- **Short exercise**:
Return each line of the listing below that contains the string "screenshot". The match is case-sensitive.

Data extracted from a collection:

::::::::

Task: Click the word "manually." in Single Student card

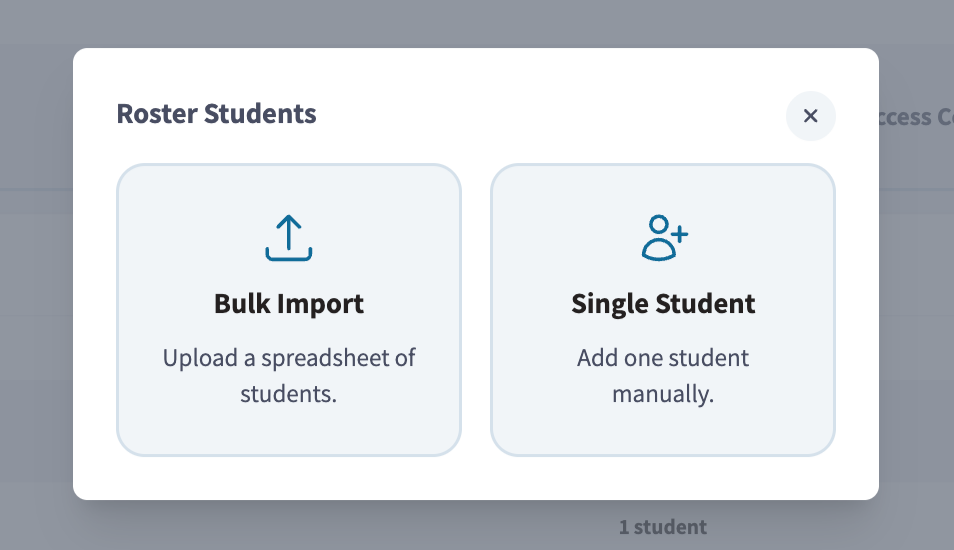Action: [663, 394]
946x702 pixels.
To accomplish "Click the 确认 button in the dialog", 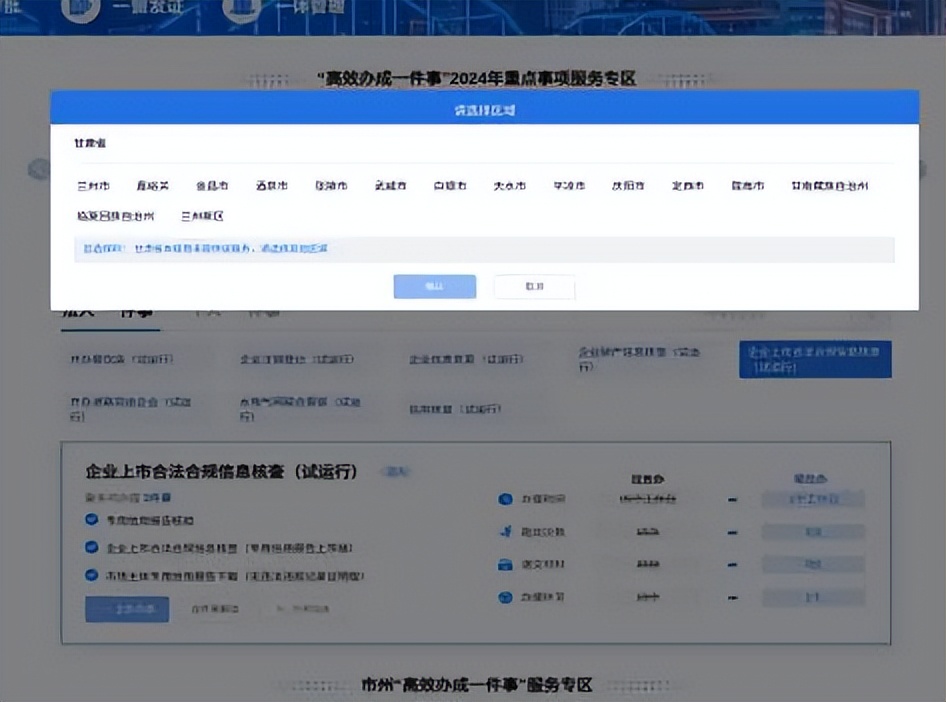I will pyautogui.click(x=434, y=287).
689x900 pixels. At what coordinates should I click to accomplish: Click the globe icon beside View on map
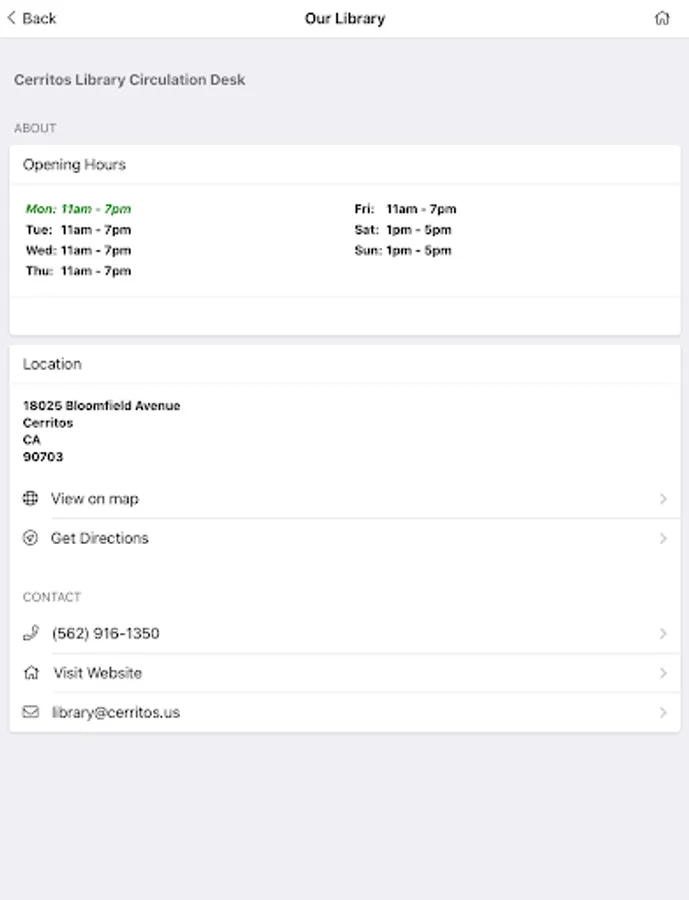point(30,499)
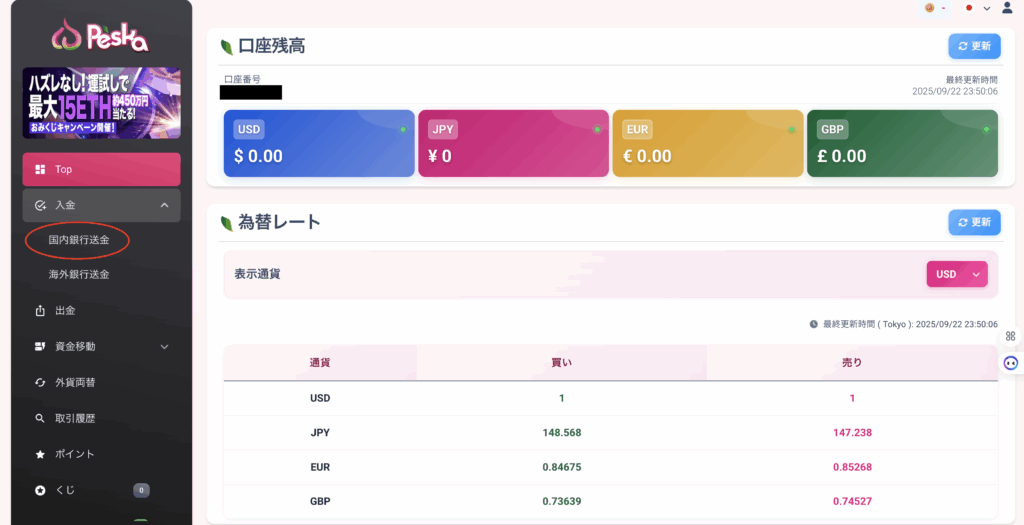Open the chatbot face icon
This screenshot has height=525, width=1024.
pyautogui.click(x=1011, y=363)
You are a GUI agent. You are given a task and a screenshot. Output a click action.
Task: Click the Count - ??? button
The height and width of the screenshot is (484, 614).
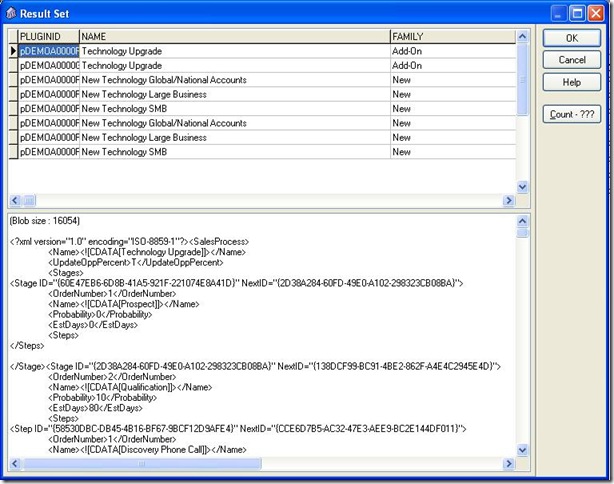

::::::::

- **Written answer**:
This screenshot has height=525, width=1024.
You are a GUI agent. You are given a task and a screenshot. Output a click action.
The height and width of the screenshot is (484, 614).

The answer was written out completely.